[Records from a data source]
___

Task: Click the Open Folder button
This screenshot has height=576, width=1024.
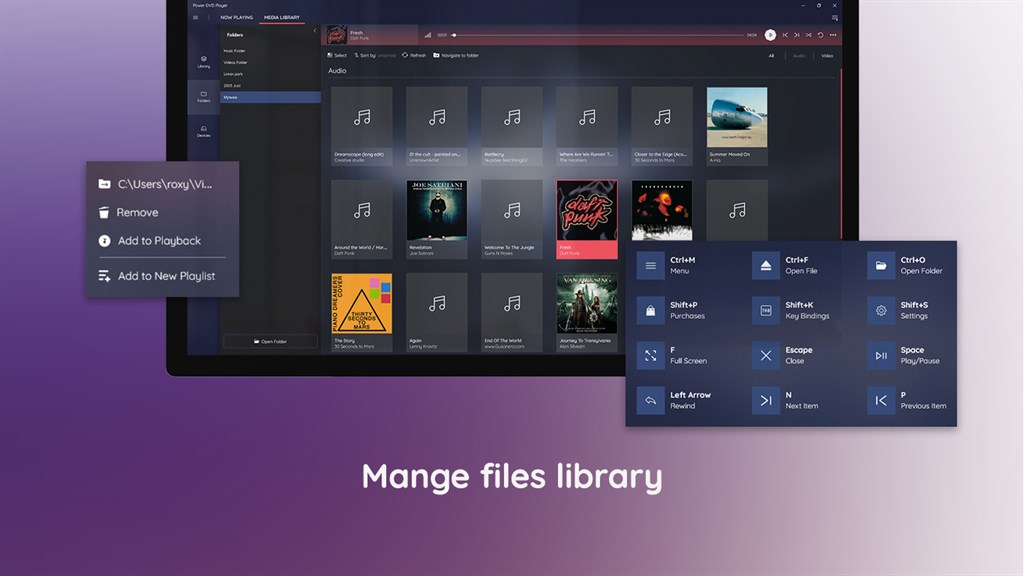Action: click(270, 342)
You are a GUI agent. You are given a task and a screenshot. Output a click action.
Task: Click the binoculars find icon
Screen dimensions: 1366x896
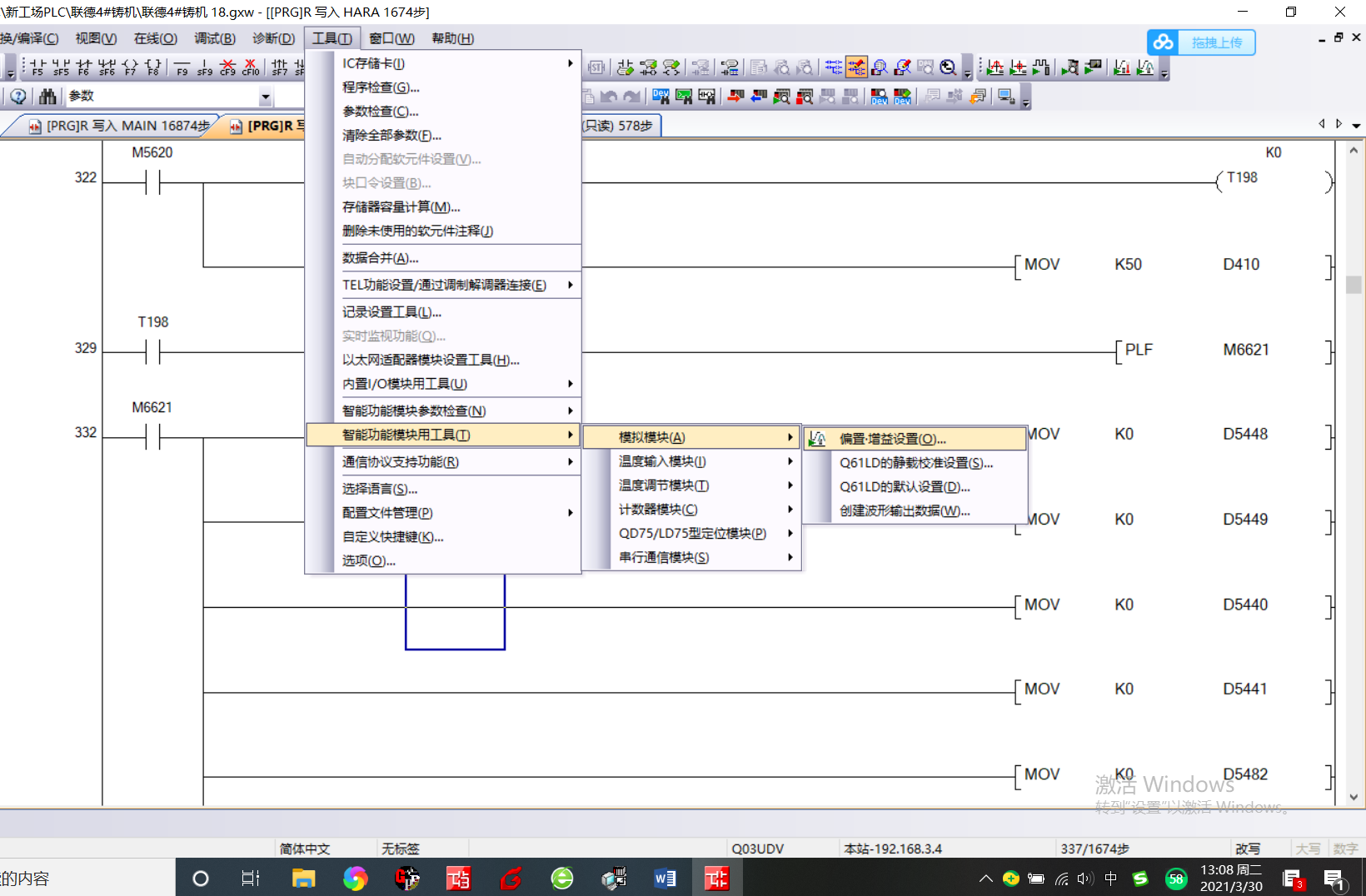click(x=47, y=97)
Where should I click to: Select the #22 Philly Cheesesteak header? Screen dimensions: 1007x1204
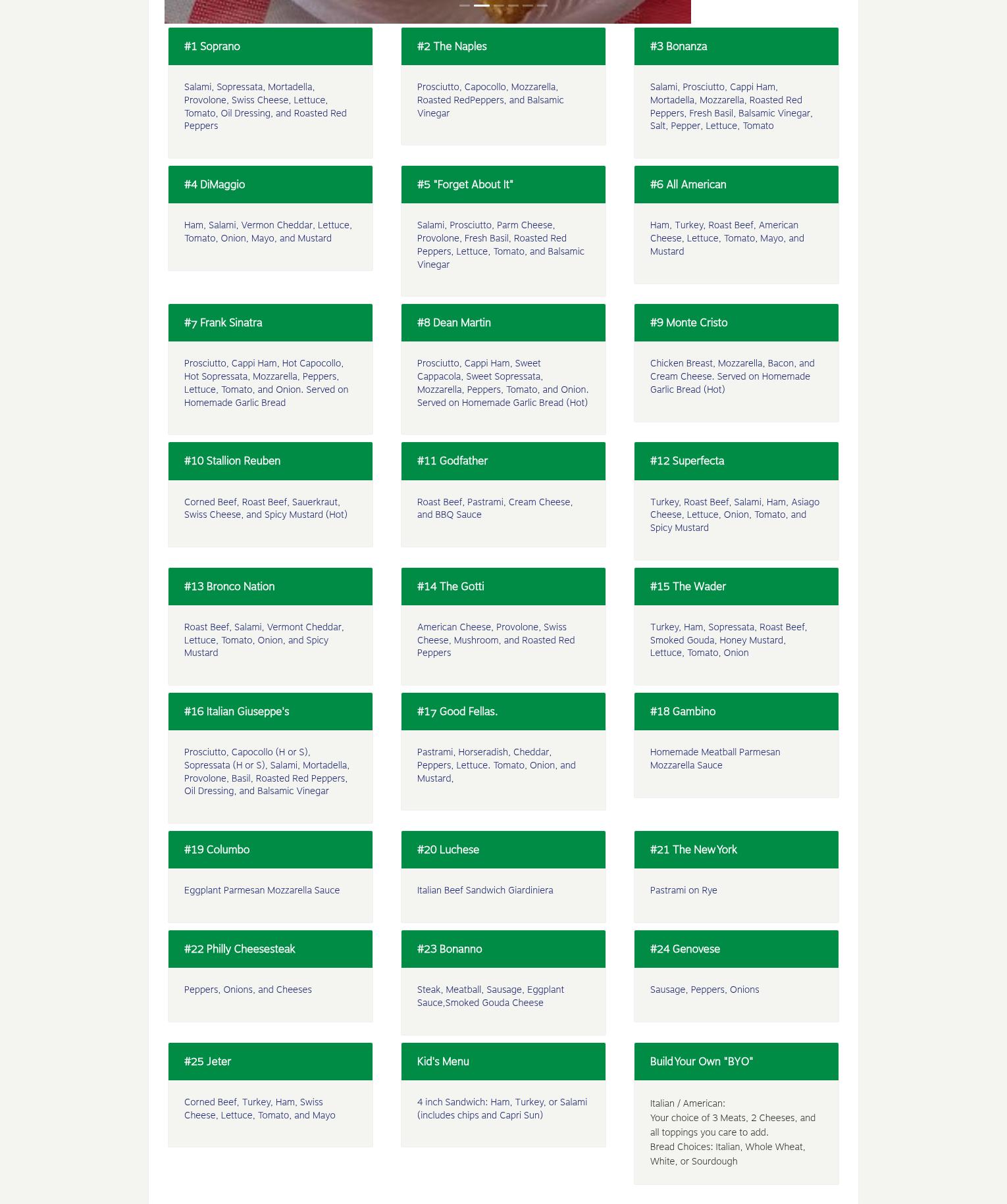[x=270, y=949]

___

* Exercise objective *
Quote only the lines that start at the line holding "This screenshot has height=576, width=1024." and end at the last line of the entries, including both of those lines, and omit every picture.

* Expected output *
This screenshot has height=576, width=1024.
Action: click(270, 342)
You are a GUI agent. You are given a task and a screenshot. Output a click action.
Task: Click the binoculars find icon
Screen dimensions: 1366x896
click(x=47, y=97)
Where should I click to: Select the #22 Philly Cheesesteak header? Screen dimensions: 1007x1204
[x=270, y=949]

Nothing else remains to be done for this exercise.